El balance del último año televisivo es descorazonador para quienes no piensan que lo mejor que le puede ocurrir a la audiencia es que vaya abandonando la práctica de ver la tele. TVE, aun siendo líder de las cadenas en abierto, ha bajado puntos. Sus números, a pesar de un ligero descenso en las pérdidas –un 10% en los últimos meses-, siguen siendo un pozo sin fondo. Mientras, da pruebas a diario de falta de iniciativa en sus dos cadenas. Los canales autonómicos han incrementado su audiencia a la par que disminuía el interés de su programación y se planteaban cómo encarar la compra de partidos de fútbol cada vez menos rentables. Lo de Antena 3, con 18 programas que, nada más ponerlos en marcha, tuvo que retirarlos, pasará a la historia como un ejemplo de fracaso continuado que tendrá que remontar la nueva dirección si quiere sacar algo en claro de una cadena acostumbrada a tirar con pólvora del rey.
Tampoco podemos alegrarnos por la recuperación de Telecinco. A lo largo de la última temporada, ha conseguido hacer del cotilleo pringoso la marca de una casa convertida en territorio de un submundo de personajes de dudosa catadura. Pero lo peor de todo es que no se ve por ningún lado que se vaya a enderezar el rumbo de cadenas públicas y privadas. El hecho de que no saliera adelante la ley de Piqué es bastante significativo de la imposibilidad de encauzar las embarradas aguas de la televisión. No hay indicios de atacar el oficialismo y el derroche de las cadenas públicas. Antena 3, sometida a una cura de adelgazamiento, puede acabar fomentando un esquema de programación similar al de Telecinco y, por muchos golpes de pecho que se den los que acogieron “Hotel Glam”, no parece fácil que la maquinaria de los “reality shows” vaya a ser desmontada. Son fáciles, baratos y tienen al público acostumbrado.

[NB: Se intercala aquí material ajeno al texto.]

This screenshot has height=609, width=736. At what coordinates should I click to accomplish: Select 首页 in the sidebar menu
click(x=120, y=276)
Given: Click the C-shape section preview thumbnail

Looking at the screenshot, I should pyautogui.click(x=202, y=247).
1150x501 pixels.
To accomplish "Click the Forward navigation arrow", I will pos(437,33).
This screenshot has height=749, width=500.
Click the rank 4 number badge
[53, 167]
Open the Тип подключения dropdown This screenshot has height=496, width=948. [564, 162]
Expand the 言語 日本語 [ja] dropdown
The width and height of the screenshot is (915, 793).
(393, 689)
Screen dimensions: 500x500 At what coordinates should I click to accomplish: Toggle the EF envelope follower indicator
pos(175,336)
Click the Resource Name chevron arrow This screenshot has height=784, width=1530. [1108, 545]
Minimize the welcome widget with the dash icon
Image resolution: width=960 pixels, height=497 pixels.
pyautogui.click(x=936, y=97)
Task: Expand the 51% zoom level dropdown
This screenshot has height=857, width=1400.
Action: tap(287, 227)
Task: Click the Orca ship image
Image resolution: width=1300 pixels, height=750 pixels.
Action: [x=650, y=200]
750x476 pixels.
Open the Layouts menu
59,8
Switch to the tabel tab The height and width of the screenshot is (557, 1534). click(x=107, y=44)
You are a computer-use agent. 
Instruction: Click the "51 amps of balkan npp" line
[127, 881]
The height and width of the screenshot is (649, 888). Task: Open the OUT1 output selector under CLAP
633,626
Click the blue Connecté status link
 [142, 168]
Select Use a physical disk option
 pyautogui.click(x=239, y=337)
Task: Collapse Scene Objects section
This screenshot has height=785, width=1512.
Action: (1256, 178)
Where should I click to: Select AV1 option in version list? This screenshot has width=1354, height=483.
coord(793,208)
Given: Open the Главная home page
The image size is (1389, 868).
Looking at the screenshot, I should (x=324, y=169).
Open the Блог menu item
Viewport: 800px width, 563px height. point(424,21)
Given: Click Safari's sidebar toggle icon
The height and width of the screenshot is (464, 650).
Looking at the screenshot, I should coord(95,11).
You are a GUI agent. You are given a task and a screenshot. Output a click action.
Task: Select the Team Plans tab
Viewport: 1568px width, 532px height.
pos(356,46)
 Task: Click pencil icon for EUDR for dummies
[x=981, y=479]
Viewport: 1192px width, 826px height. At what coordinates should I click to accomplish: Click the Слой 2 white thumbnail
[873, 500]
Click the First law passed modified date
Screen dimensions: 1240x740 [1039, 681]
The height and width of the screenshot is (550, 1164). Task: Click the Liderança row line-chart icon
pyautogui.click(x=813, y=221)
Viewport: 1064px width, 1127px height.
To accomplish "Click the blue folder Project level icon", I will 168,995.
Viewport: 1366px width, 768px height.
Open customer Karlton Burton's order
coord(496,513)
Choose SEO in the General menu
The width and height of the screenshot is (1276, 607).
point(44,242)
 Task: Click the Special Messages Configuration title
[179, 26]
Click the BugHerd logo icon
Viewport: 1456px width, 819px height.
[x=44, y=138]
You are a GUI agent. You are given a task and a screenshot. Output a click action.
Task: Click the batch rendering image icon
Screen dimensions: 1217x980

Las escasas iniciativas parlamentarias para contener la marea negra que llega a nuestros televisores se da de bruces con una realidad política que, en vez de marcar otras reglas del juego más saludables, imita los códigos impuestos por la televisión. El caso del culebrón de la Asamblea de Madrid, con sus personajes de cuarta fila arracimados en familias como los Pajares, Jiménez y Pantojas es una prueba, pero todavía es más evidente cuando se puede ver a los diputados del PSOE e IU de la autonomía de Madrid abandonar sus escaños para seguir por la pantalla lo que ocurre en un hemiciclo en el que deberían estar sentados. La tele, con su ruina y pringue, dicta la ley de lo que se ve, se hace y se consiente.